Ted Truman, a Treasury official under former President Bill Clinton, said it was important to keep a watchful eye on China's currency policy.
"We have the aftermath of 10 years of misbehaviour," said Truman, who is now with the Peterson Institute for International Economics. "It would probably be unwise and too soon to declare victory."
During the U.S. presidential campaign, Republican candidate Mitt Romney pledged to label China a manipulator on his first day in office to show he would be tougher on the chief U.S. economic competitor than President Barack Obama.
Many U.S. businesses and lawmakers complain that Beijing keeps the value of its currency artificially low to gain an advantage in trade at the expense of American jobs.
But an international consensus is growing that the yuan is closing in on its fair value after about a decade at an artificially weak level. The International Monetary Fund softened its language on the yuan in July.
YUAN AT RECORD HIGH
Signs of a recovery in the Chinese economy and a new round of quantitative easing by the U.S. Federal Reserve have led traders to push the yuan higher.
But China's central bank has kept a lid on the move.
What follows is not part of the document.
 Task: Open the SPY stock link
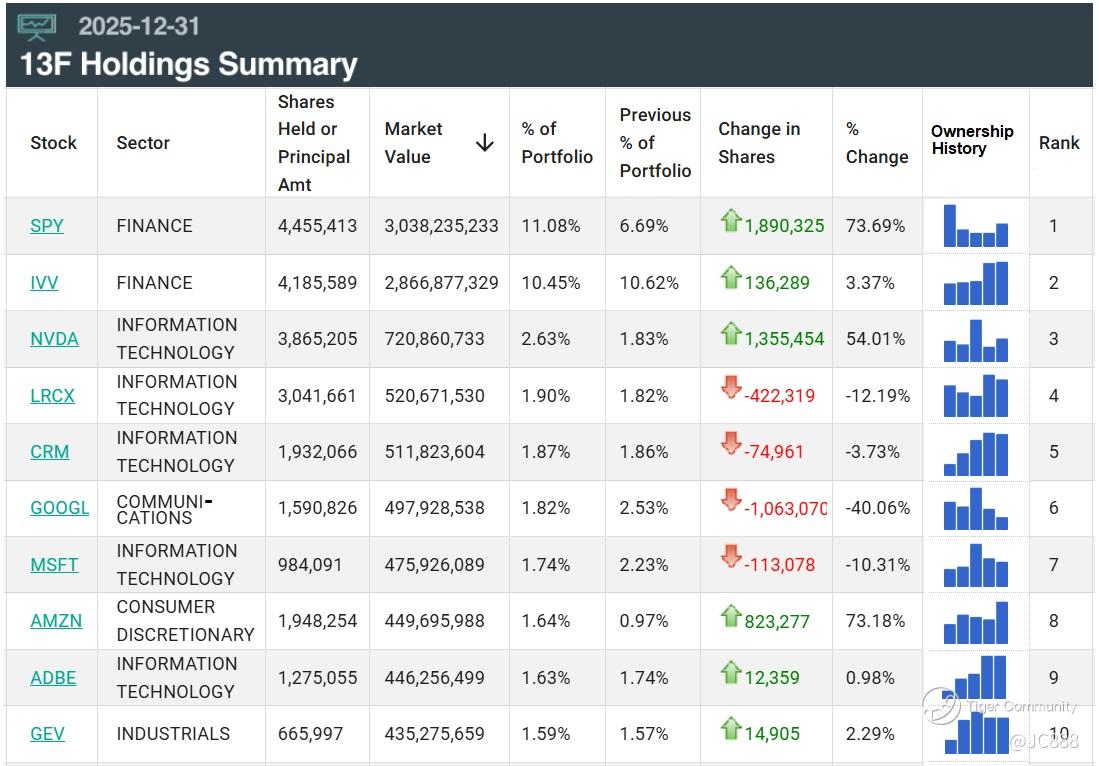47,226
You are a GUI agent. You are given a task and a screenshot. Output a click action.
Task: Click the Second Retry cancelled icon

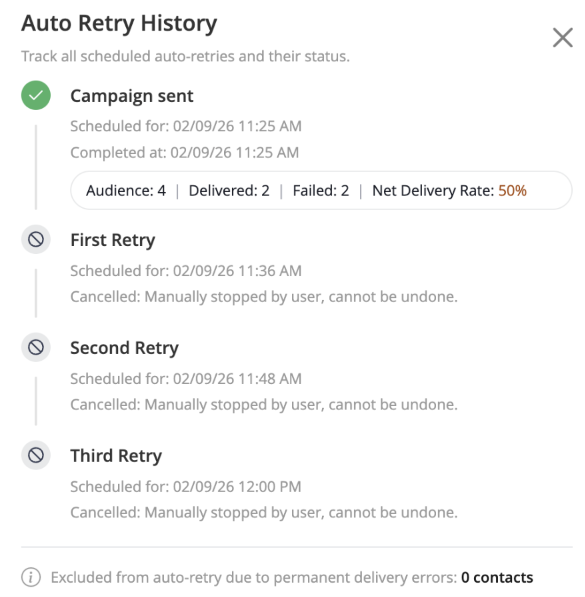point(36,347)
The central bank allows the yuan to rise or fall by only 1 percent from whatever rate it sets each day.
Charles Schumer, the No. 3 Democrat in the U.S. Senate and a long-time critic of China's yuan policy, said the Treasury passed up an opportunity to level the trade playing field.
"It's time for the Obama administration to rip off the band-aid, and force China to play by the same rules as all other countries," the New York senator said in a statement.
But the U.S.-China Business Council, which represents U.S. companies that do business with China, applauded the decision.
"The exchange rate has little to do with the U.S. trade balance or employment," council President John Frisbie said. "We need to move on to more important issues with China, such as removing market access barriers and improving intellectual property protection."
The Treasury said further appreciation of the yuan would help China balance its economy toward consumption by giving households greater purchasing power.
It called on China to reduce its "exceptionally high" foreign exchange reserves and publish data about its intervention in currency markets.
The Obama administration also used the currency report to keep pressure on South Korea to limit its foreign exchange intervention.
South Korea says it intervenes to smooth the volatility of its won currency, but it has gone into the market throughout 2012, the Treasury report said. In July, the IMF said the won was undervalued by up to 10 percent.
"We will continue to press the Korean authorities to limit their foreign exchange interventions to the exceptional circumstances of disorderly market conditions," the report said.